Given data:

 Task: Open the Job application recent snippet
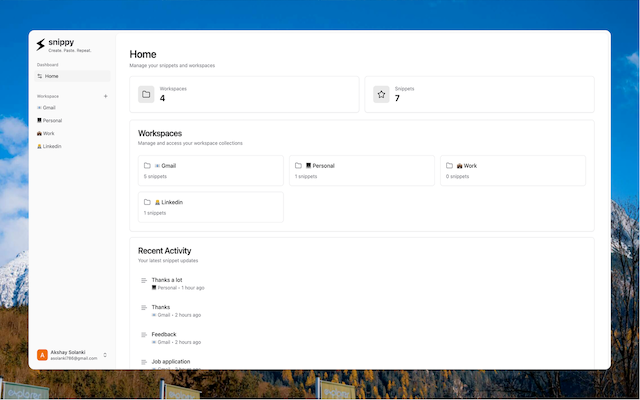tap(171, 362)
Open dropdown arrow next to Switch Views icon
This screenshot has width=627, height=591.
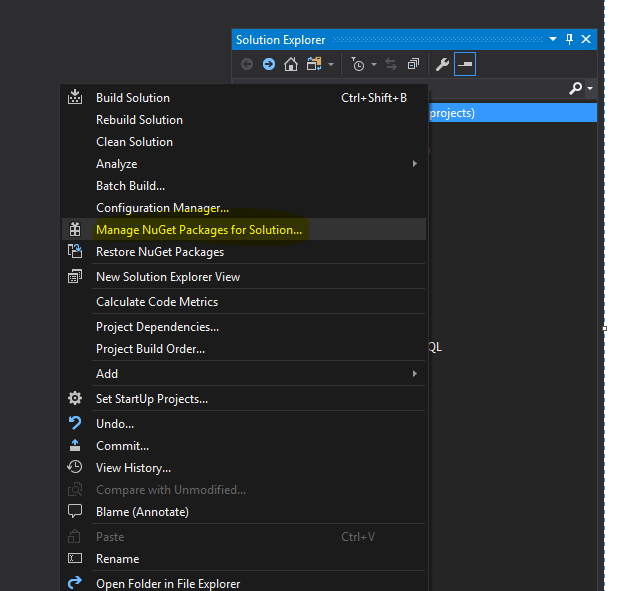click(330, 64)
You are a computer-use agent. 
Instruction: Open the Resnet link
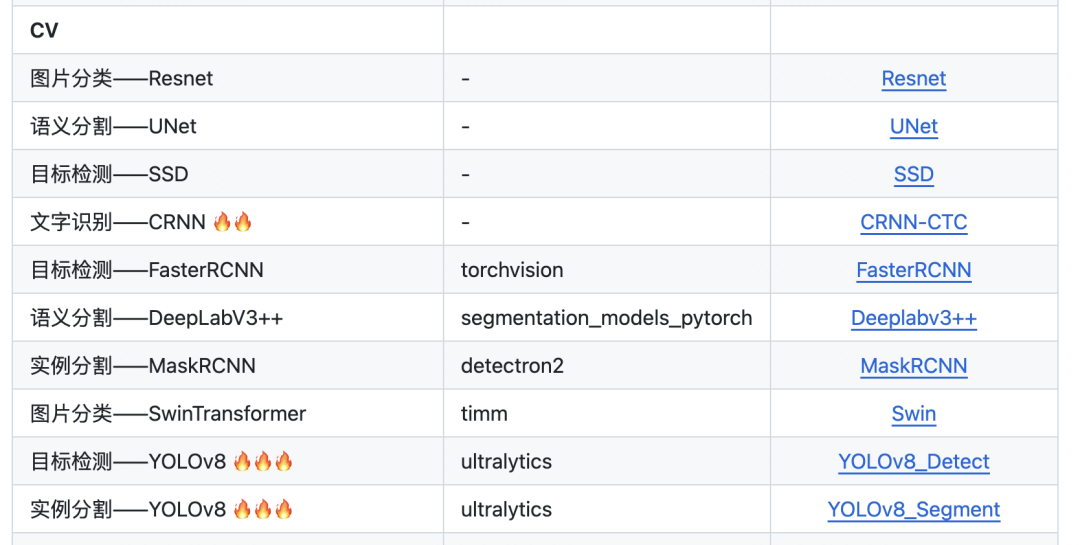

--

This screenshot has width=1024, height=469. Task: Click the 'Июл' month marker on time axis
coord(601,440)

Instructions for the task: Please repeat, exactly as written, the lines in the records above, starting with the one that has "Task: Open the" and going on through the one that has "Instruction: Open the Resnet link". Pictures are to be left out.

Answer to this exercise:
 Task: Open the Job application recent snippet
tap(171, 362)
Open dropdown arrow next to Switch Views icon
This screenshot has width=627, height=591.
click(330, 64)
You are a computer-use agent. 
Instruction: Open the Resnet link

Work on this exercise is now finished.